Grabschändung von Gottes Gnaden

In "Friedhof der Unschuldigen" erzählt Andrew Miller von der königlich verordneten Räumung eines Friedhofs im vorrevolutionären Paris. Wenn die Moderne gegen das Faulgas kämpft.

Jean Baptiste Baratte ist nervös. Der Ingenieur aus dem Norden Frankreichs, wo die Menschen noch langsam denken und reden, sitzt im Vorzimmer eines Ministers. Aber nicht irgendwo. Sondern in Versailles. In prachtvolle Gewänder gekleidete Hofdamen mit blassen und gleichzeitig clownesk geschminkten Fratzen schlurfen durch die Gänge, vor ihm pisst ein Hund in die Ecke. Der Minister wird dem Ingenieur, der bisher erst eine kleine Brücke gebaut hat, den größten Auftrag seines bisherigen Lebens geben: Die Beseitigung des jahrhundertealten "Friedhofs der Unschuldigen" in Paris.

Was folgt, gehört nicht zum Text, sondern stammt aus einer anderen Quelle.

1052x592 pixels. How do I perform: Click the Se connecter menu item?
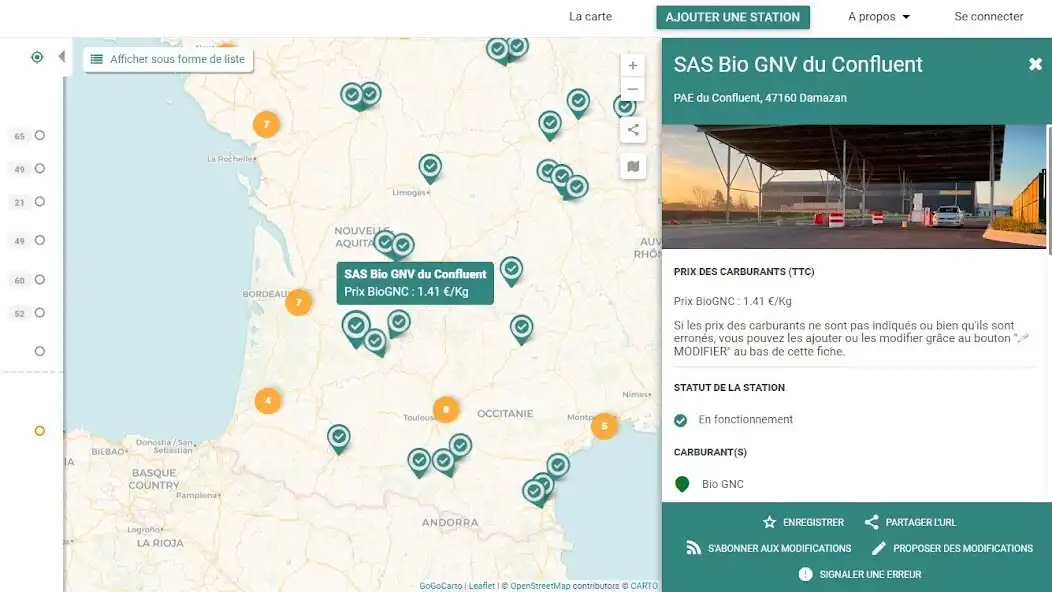[x=988, y=16]
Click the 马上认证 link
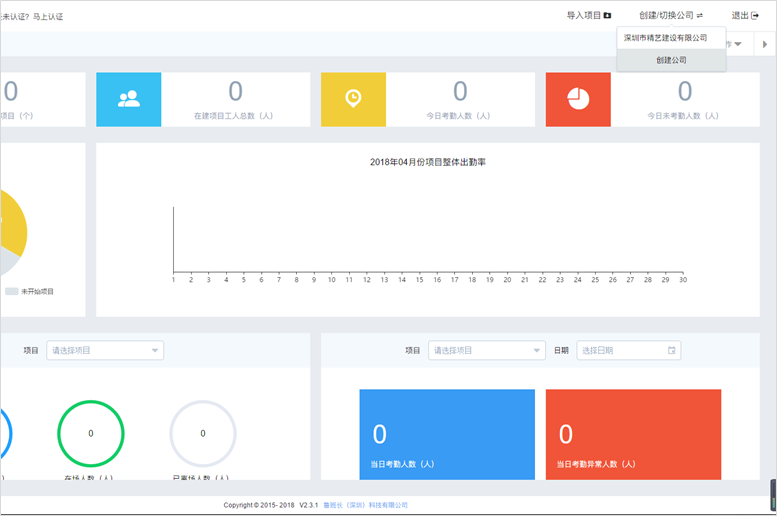The image size is (777, 516). [x=48, y=16]

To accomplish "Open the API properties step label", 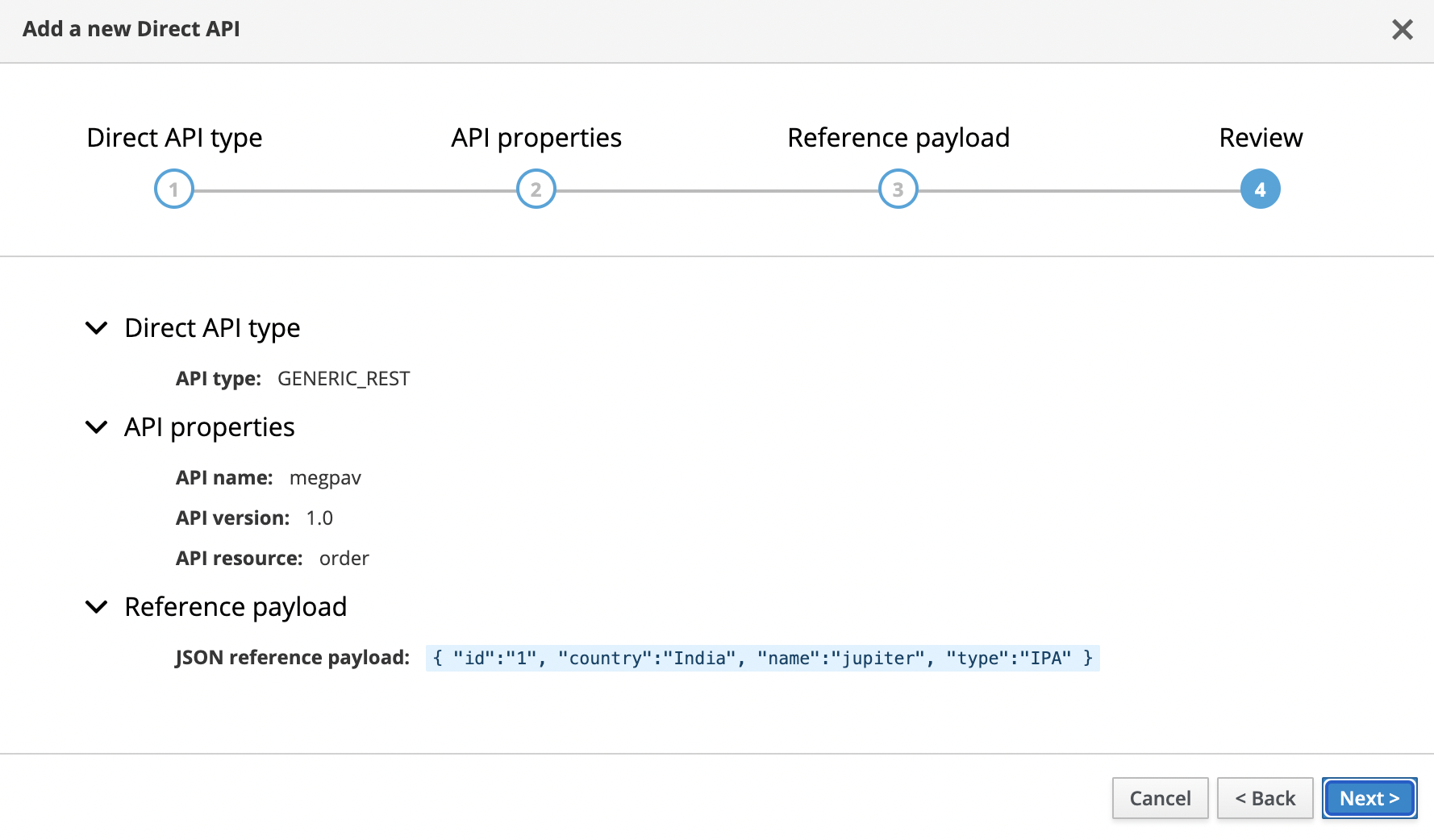I will (x=536, y=138).
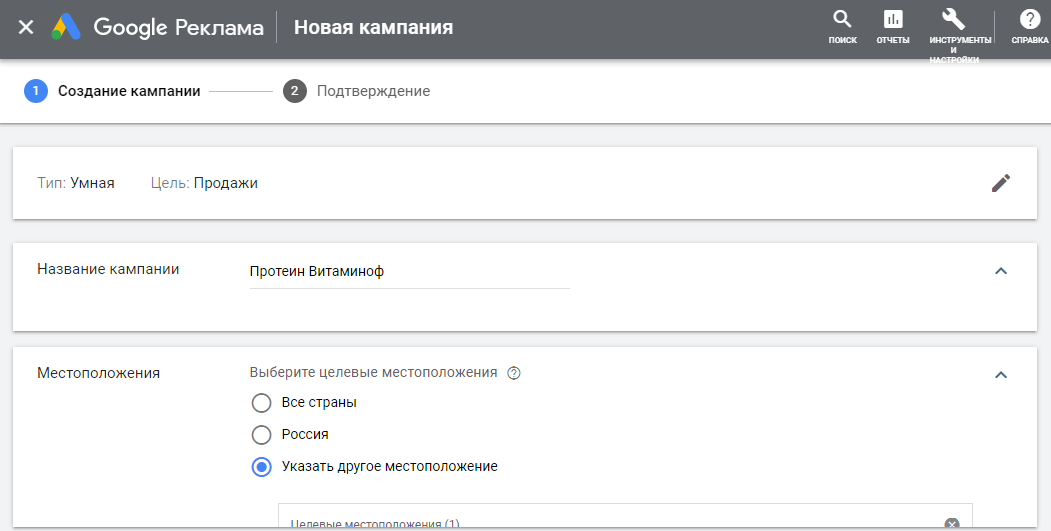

Der Friedhof der Unschuldigen in Paris. Eröffnet im Jahr 1186, in echt geschlossen im Jahr 1780. Schätzungen zufolge wurden dort rund zwei Millionen Menschen begraben. Und die Anrainer daneben können mit Fug und Recht behaupten, auf der Urmutter der Friedhofstribünen gelebt zu haben. Grund für die Beseitigung des Areals waren mehrere Todesopfer durch Faulgas in der unmittelbaren Nachbarschaft.

Schon der Beginn von Andrew Millers jüngstem Historienroman macht diese seltsame Zeit nicht nur seh- sondern auch riechbar. Frankreich in den Jahren 1785/86. Noch herrscht ein einfältiger König und seine verschwenderische Gattin (auch bekannt als Kirsten Dunst) über ein hungerleidendes Volk. Doch bald werden sich die Hirngespinste von jungen Bürgerlichen und Denkern wie Voltaire zu einem Flächenbrand aus Revolution, Massenmord und dem Schritt in eine Kriegs-Monarchie entwickeln.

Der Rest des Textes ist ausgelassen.